Я очнулся от мыслей о Хадижат. Тут судьба Родины, а ты всё о бабском, Трофим.
"Кепка" дёргал меня за рукав.
"Вставай, страна огромная!" – понеслось из динамиков, пошла нарезка кинохроники 1941 года.
– На экран смотрите, покажут, – примиряюще сказал я. – Не утверждаю, что именно вы погибните, но жертв среди советских людей будет много, двадцать семь миллионов в войне, одиннадцать миллионов в перестройку.
На светодиодном экране появлялись лица Сталина, Хрущёва, Гагарина, Горбачёва, лыба Ельцина. Карта СССР разваливалась на куски. Вспыхнула инфографика: труба с нефтью, схематичные корпуса заводов – богатства народа стали принадлежать кучке олигархов.

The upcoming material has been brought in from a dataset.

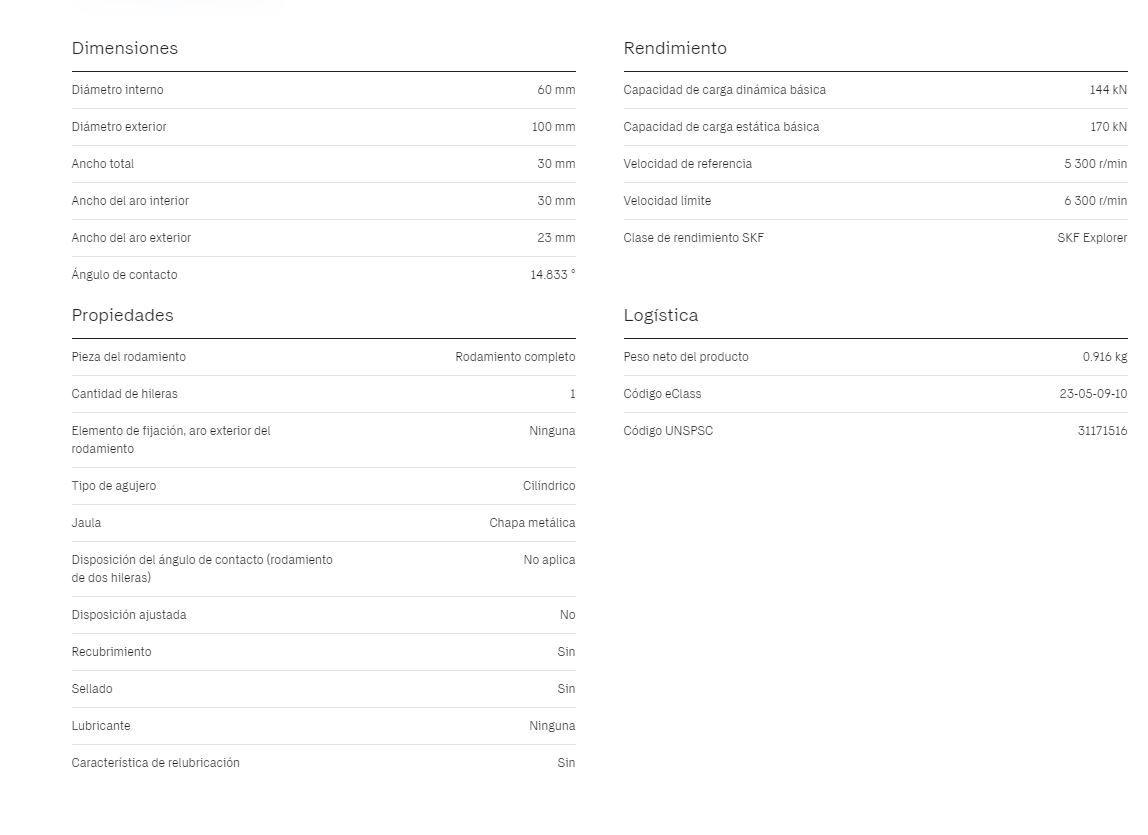Click the SKF Explorer performance class value

(1092, 238)
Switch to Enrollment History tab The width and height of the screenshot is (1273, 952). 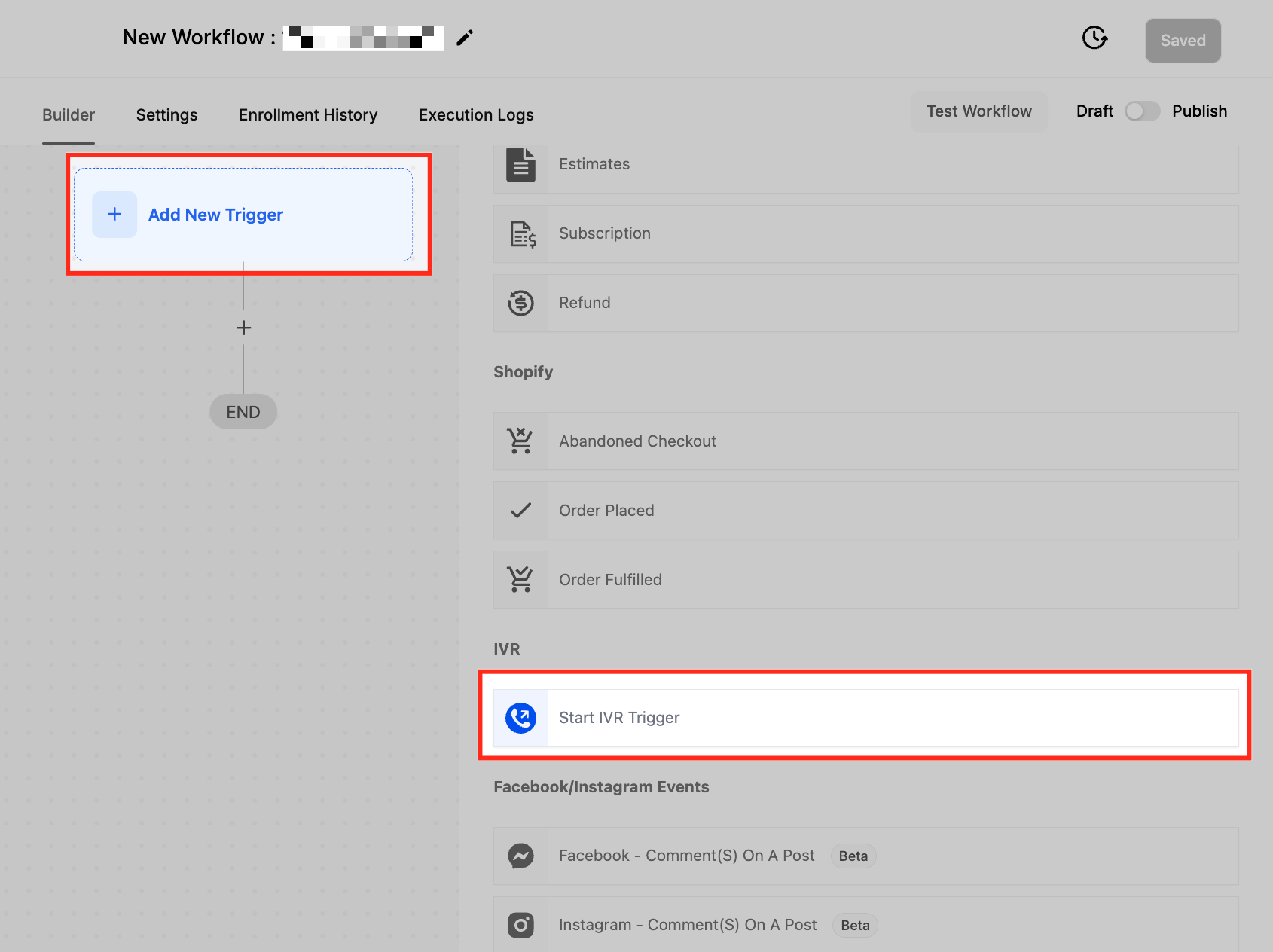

Мой дед генерал Краснов – а к сценарию он несомненно приложил свою патриотическую руку, даже уместил в фильм эпизод про детей-сирот, которых за деньги продавали в заграницу, и никто не интересовался, для каких нужд: на ограны или извращенцам. Мелькнул ещё один президент, эпоху которого наши вспоминали чуть не со слезами. Потом началось то, о чём рассказывали родители, видевшие всё своими глазами, – и я смотрел вполглаза. Дефицит продовольствия, уличные беспорядки, расстрел толпы неизвестными снайперами, кадр: входное отверстие пули в бронежилете мирного демонстранта. Временное правительство. Премьер из юристов, президент из эмигрантов. Марширующие отряды ландсвера. Когда фильм окончился, на платформе поднялся гул. Удивление. Истерический смех. Снова детский плач. Недовольство. Гнев.